In fact, the main character and his friends become involved in increasingly serious criminal activity, and the movie essentially turns into a heist flick. And they get away with everything! All ends happily for our anti-heroes, both financially and romantically.

Allen revisited this basic premise in Match Point, only the main character commits the murder himself. He also murders an innocent third party to throw the police off. This plan works out for him just fine, thanks in no little part to luck (as the movie makes clear).

One of the few episodes I liked, because it was about BJ’s inner struggle, and Hawkeye was the foil.

A fairly grim Captain America story had our hero track down a killer who’d shot up a bar. Well, “track down” may not be quite right; acting on the idea that the obsessive shooter was specifically out to kill everyone in that bar, Cap tells the authorities to inform the media thus: one of the ostensible victims survived! This guy! Right here! See photo! Yeah, he’s in protective custody, we’re good, it’s all cool!

Because if the killer thinks “all the eggs in one basket” is the plan – that, instead of heavy police protection, the cops maximized secrecy by sequestering Desmond alone at a hunting cabin in the middle of nowhere – then maybe that killer will show up to finish the job, right? And to truly sell that dang-you-ferreted-it-out story, they really do escort one bundled-up guy there and leave him to fend for himself…
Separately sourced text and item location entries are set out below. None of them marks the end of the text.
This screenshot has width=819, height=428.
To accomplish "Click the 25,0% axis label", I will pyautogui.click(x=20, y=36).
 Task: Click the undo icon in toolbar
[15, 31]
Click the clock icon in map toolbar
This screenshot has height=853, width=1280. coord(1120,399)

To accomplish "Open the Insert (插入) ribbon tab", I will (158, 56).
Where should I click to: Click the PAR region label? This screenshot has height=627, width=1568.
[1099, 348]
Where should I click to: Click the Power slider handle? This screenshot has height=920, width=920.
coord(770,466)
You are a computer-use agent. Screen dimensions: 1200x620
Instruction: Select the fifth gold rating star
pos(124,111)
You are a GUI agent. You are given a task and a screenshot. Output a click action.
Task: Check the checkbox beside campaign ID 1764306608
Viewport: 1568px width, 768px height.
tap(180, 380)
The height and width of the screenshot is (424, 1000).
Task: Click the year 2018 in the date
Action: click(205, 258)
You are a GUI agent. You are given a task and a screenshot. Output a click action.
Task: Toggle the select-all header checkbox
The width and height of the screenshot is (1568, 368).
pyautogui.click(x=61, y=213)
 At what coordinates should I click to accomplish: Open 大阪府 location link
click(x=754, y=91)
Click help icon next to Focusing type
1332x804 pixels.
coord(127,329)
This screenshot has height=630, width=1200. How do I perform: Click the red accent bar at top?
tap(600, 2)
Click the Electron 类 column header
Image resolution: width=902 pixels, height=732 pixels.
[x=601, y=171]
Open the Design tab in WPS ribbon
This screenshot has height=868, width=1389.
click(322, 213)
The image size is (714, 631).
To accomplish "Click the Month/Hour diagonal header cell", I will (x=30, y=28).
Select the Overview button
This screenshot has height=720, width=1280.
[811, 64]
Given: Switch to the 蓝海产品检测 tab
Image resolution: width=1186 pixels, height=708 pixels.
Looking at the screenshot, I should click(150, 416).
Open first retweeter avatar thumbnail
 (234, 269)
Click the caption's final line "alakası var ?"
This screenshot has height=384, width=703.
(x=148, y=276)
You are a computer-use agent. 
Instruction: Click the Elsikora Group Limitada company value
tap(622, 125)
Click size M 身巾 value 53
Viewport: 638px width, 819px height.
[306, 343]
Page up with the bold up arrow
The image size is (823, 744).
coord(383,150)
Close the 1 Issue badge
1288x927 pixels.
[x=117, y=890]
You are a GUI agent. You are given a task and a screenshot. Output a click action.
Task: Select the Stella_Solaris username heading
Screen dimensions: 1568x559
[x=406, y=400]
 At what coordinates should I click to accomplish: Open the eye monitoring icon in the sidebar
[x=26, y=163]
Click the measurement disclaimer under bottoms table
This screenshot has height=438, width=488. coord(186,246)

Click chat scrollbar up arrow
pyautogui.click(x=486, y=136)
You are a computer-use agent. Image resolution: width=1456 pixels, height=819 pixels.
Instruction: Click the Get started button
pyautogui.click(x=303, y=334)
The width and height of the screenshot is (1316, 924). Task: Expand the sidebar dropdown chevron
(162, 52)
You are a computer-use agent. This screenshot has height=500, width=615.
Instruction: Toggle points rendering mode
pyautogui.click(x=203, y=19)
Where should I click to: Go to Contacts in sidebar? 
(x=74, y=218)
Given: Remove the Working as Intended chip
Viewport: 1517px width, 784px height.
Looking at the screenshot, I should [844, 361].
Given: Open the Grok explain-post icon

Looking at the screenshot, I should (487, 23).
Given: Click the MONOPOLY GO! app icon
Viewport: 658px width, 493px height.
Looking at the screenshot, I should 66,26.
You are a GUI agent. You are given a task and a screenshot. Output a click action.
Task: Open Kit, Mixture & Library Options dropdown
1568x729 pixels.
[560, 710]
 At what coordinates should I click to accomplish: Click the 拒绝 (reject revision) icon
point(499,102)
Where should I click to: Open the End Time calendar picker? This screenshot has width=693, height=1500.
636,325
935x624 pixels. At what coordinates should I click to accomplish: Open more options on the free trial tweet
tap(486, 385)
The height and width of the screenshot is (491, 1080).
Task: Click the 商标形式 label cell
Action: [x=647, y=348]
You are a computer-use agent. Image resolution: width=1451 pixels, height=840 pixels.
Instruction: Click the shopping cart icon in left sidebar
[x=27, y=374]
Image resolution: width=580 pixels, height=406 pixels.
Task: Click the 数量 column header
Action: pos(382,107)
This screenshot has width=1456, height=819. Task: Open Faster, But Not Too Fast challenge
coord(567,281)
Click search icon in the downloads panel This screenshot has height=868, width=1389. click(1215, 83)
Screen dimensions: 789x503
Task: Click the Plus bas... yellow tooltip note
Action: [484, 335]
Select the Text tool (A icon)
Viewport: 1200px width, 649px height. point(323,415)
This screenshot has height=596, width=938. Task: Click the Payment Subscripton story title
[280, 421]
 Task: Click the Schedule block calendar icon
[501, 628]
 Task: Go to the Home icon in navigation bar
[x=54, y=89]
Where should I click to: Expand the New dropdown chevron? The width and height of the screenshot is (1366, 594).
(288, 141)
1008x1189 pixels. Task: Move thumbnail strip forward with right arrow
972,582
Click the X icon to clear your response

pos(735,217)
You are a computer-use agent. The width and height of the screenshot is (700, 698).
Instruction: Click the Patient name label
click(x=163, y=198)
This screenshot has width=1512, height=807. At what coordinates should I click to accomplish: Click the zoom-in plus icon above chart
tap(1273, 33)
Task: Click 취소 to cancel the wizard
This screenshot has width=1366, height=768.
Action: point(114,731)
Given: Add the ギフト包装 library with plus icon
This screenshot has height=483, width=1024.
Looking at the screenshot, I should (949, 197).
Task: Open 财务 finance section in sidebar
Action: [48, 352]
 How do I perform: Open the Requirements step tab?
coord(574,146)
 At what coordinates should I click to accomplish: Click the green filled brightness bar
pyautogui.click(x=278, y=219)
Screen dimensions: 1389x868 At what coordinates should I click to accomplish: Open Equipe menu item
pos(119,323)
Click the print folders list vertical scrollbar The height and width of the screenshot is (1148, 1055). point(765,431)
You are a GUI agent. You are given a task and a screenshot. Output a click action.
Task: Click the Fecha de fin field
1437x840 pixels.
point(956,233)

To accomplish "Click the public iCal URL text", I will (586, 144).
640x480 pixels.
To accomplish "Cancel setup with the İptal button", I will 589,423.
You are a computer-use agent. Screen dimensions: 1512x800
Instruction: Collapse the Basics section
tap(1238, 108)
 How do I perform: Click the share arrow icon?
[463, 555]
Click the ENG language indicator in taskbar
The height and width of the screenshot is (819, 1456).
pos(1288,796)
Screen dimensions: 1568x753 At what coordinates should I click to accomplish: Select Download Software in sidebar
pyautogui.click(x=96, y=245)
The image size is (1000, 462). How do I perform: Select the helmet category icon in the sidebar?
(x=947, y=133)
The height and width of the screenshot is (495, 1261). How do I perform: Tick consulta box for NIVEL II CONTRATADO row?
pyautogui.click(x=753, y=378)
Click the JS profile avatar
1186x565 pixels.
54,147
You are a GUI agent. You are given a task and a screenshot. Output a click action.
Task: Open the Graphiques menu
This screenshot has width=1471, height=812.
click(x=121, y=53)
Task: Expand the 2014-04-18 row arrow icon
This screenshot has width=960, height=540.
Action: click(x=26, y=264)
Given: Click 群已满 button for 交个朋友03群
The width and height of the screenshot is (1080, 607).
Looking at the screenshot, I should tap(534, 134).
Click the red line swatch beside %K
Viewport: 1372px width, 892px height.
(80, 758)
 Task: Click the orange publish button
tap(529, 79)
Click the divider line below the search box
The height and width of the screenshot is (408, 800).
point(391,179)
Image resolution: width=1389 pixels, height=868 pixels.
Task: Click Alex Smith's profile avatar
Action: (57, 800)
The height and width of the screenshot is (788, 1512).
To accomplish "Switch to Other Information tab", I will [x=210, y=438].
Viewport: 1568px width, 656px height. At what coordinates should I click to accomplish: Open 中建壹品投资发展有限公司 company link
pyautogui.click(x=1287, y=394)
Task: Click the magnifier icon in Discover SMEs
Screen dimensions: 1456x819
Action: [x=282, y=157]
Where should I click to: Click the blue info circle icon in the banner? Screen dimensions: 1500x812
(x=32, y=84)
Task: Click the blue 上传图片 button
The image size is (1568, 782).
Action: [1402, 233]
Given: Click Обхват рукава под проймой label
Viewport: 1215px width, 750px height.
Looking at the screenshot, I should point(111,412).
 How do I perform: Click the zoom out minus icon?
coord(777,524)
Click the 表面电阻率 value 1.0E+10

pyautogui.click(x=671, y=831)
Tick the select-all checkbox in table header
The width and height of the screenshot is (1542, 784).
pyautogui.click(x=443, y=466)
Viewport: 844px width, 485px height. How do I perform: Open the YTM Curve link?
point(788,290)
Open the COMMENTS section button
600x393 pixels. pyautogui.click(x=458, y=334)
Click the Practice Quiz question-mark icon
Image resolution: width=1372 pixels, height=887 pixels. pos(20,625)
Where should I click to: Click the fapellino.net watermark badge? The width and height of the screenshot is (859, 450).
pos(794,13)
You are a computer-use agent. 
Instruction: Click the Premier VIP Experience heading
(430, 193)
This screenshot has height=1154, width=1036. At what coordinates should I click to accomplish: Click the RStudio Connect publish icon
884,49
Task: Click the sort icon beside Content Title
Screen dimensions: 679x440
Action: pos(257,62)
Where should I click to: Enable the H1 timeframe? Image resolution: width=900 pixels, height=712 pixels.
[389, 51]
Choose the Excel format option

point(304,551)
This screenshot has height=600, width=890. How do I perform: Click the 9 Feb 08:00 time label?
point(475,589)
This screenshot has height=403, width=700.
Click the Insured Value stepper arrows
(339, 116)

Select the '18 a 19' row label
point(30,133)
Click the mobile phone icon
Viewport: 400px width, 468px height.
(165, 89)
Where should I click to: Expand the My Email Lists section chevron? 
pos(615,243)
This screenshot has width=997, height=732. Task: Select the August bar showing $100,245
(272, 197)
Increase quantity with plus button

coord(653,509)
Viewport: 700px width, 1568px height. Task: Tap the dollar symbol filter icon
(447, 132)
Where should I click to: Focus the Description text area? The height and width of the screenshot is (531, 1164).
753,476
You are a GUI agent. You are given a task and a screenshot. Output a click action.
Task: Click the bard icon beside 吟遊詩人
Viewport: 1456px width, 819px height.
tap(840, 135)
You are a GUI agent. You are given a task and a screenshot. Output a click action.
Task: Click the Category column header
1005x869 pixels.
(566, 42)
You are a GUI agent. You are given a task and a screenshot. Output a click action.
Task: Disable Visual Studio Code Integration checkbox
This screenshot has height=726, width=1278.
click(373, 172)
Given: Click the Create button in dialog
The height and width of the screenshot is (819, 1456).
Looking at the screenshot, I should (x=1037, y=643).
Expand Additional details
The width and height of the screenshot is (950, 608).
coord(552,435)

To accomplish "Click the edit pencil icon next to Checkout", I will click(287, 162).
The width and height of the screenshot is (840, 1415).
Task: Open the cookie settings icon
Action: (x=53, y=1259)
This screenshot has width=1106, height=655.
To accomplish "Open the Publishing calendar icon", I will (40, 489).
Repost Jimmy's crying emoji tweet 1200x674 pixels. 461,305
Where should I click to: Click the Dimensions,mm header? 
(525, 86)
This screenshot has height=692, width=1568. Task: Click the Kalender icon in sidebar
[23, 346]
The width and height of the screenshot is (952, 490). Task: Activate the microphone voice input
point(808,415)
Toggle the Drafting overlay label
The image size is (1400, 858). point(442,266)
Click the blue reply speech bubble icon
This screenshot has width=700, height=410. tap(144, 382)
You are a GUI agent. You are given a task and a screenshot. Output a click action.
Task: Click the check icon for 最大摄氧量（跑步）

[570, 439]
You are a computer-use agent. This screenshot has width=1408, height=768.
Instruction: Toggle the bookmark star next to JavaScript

Anyhow, in the midst of all this Cap takes a moment to reflect on how he genuinely hates to mislead the press – and how the guy he’s impersonating may have family members who’ll suffer more because of this deception. Cap has pangs about these shenanigans, is my point. But the moment passes and our straight-ahead hero goes through with it anyway, ambushing the would-be ambusher for the win.

Hell, in Enterprise season three Archer has Enterprise commit actual piracy to continue his mission.